Raw records:
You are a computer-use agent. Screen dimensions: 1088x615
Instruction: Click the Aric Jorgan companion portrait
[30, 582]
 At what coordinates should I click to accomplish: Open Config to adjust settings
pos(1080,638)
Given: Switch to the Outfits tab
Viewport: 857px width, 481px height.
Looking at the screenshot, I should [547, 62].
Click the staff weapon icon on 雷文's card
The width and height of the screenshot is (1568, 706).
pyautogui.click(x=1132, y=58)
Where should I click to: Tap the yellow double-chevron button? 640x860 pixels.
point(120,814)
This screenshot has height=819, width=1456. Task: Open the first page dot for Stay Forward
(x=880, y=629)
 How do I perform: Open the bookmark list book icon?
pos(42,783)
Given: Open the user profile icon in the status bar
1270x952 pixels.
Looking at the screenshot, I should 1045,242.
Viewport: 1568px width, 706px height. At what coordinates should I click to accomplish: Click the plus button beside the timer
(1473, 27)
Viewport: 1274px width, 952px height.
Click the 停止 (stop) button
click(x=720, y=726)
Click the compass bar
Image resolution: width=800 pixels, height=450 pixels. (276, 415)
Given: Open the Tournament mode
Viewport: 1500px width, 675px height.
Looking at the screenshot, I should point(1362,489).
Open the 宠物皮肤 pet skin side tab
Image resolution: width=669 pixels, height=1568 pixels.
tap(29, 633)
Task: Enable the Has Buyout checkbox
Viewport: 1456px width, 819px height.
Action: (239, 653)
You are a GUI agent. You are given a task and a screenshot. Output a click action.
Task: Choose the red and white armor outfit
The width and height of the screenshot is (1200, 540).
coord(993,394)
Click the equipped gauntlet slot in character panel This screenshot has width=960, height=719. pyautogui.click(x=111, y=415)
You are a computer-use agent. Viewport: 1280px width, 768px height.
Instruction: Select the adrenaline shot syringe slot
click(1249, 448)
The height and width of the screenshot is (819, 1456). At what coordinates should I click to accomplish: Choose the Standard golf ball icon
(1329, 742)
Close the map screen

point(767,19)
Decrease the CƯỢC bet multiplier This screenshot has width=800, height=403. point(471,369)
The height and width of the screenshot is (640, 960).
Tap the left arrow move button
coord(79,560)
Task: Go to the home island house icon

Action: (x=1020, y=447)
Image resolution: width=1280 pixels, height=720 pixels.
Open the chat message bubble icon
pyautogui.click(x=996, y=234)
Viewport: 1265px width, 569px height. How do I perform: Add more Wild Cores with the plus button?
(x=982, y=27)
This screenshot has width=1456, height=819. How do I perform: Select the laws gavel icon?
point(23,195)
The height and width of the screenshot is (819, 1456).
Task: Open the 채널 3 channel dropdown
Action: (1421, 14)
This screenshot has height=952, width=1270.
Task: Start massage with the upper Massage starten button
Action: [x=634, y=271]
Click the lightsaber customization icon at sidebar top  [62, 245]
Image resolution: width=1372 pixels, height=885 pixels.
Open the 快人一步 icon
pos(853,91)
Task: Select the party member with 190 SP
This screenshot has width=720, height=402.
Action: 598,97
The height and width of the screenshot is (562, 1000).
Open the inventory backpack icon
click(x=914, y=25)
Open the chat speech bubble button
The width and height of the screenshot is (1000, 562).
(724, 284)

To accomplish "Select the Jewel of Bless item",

SHORT PROBLEM
Show every line of the records that contains the string "chat". Case counts.

ANSWER TO THE EXERCISE
Open the chat message bubble icon
Open the chat speech bubble button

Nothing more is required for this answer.